3. À guisa de síntese
A criatura possui alguns, mas não todos os atributos do Criador. Por exemplo, Deus é eterno, ou seja, sempre existiu. Já a criatura teve um começo, porém é imortal. Deus é perfeito, por isso infalível, seus filhos são falíveis, contudo, podem se aproximar da perfeição. Jesus, que atingiu alto grau de perfectibilidade nos apresentou Deus como pai e se designou e a nós, por filhos de Deus. E assim considerando recomendou: “Sede perfeitos como vosso pai o é” (Mt, 5:48). Na filosofia do ser dos filósofos, como Descartes e Ortega y Gasset, o eu humano é o ser pensante. Para o filósofo espanhol, o eu está em si e na circunstância.
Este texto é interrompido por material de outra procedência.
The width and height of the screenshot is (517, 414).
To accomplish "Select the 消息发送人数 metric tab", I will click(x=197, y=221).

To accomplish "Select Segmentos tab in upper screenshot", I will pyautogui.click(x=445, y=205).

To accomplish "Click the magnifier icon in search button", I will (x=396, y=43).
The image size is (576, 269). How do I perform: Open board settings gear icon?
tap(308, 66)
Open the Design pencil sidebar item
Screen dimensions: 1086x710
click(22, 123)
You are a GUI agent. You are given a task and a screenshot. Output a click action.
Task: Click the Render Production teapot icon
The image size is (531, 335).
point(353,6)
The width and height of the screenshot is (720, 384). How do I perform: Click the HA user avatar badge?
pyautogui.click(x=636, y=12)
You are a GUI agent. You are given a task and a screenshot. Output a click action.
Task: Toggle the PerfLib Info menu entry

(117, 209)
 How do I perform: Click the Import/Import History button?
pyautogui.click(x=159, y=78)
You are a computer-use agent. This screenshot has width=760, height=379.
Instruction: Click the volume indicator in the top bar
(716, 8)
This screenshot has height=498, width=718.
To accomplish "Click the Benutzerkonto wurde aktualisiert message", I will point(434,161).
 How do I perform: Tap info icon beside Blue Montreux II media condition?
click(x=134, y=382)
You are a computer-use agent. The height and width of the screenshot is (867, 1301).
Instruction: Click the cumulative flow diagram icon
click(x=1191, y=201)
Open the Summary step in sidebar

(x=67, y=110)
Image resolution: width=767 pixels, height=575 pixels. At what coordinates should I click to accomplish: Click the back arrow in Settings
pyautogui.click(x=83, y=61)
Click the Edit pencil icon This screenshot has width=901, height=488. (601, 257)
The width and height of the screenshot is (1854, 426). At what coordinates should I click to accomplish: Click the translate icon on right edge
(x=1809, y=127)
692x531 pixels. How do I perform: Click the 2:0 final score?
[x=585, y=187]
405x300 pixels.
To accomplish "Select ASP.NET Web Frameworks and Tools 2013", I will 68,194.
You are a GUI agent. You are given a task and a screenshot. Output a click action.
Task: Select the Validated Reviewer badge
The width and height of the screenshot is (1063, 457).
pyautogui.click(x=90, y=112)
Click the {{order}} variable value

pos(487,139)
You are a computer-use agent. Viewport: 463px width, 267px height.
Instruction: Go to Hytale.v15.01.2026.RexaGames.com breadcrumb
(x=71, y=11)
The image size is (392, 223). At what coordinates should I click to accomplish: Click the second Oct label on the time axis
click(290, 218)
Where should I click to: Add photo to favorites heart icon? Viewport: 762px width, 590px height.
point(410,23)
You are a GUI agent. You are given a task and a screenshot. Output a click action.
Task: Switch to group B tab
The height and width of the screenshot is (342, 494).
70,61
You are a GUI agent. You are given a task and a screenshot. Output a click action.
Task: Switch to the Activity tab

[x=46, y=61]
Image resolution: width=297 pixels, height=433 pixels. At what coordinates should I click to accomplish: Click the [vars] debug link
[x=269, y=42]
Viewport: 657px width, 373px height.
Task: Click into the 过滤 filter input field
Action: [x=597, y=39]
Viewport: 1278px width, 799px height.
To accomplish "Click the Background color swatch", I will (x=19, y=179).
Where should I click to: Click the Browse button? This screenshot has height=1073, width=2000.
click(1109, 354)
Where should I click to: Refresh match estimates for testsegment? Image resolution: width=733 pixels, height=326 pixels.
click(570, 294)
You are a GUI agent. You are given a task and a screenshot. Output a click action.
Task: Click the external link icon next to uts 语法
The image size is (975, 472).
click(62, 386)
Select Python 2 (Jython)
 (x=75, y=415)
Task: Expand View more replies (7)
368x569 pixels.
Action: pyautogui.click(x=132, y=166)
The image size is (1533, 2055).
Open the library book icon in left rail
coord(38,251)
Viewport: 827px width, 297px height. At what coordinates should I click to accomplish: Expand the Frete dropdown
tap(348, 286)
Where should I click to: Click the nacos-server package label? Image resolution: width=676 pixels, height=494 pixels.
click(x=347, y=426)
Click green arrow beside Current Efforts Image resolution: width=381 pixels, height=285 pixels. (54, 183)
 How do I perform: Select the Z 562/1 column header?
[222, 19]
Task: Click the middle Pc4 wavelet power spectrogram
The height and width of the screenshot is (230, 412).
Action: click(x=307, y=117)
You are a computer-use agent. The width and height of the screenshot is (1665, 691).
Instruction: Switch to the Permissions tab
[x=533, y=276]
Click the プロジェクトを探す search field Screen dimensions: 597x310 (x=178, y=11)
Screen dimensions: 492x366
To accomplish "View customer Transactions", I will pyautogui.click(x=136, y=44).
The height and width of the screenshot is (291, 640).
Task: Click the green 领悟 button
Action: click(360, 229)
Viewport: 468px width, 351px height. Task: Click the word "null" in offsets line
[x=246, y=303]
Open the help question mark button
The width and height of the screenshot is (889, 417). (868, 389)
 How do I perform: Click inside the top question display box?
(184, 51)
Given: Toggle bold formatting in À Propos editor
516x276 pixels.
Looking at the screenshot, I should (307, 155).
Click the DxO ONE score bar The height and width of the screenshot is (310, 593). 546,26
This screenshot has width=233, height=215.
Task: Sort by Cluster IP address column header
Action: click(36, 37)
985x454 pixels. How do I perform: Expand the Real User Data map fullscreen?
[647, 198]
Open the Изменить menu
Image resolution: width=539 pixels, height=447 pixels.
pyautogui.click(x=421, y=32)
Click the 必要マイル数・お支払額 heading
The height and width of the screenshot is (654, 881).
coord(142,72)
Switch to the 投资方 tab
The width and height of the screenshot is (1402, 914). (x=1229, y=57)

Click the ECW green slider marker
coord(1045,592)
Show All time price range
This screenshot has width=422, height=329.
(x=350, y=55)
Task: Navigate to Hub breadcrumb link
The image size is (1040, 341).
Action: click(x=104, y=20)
Acrescentando a filosofia espírita a essas proposições teríamos: (a) o ser evolui pelo pensar (conhecimento), mas também pelo sentimento (amor); (b) não se salva por intercessão, mas evolui pelo esforço em muitas existências; (c) se não “salvar” a sua circunstância, ou seja, comprometer-se com a evolução dos demais, não avança. Conforme o Espiritismo, ninguém evolui na solidão. Se um membro do grupo fica à deriva (estaciona), alguém ou alguns o localizam, procurando ajudá-lo a encontrar o caminho do equilíbrio. A filosofia espírita faz uma síntese da filosofia do Ser e do Criador na perspectiva de um código de ética. Entre muitos filósofos espíritas que se ocuparam do tema, podemos citar Léon Denis (1846-1924) e, no Brasil, José Herculano Pires (1914-1979). Ambos destacados seguidores de Allan Kardec com contribuições importantes no avanço da doutrina espírita, especialmente na transformação do homem e do mundo.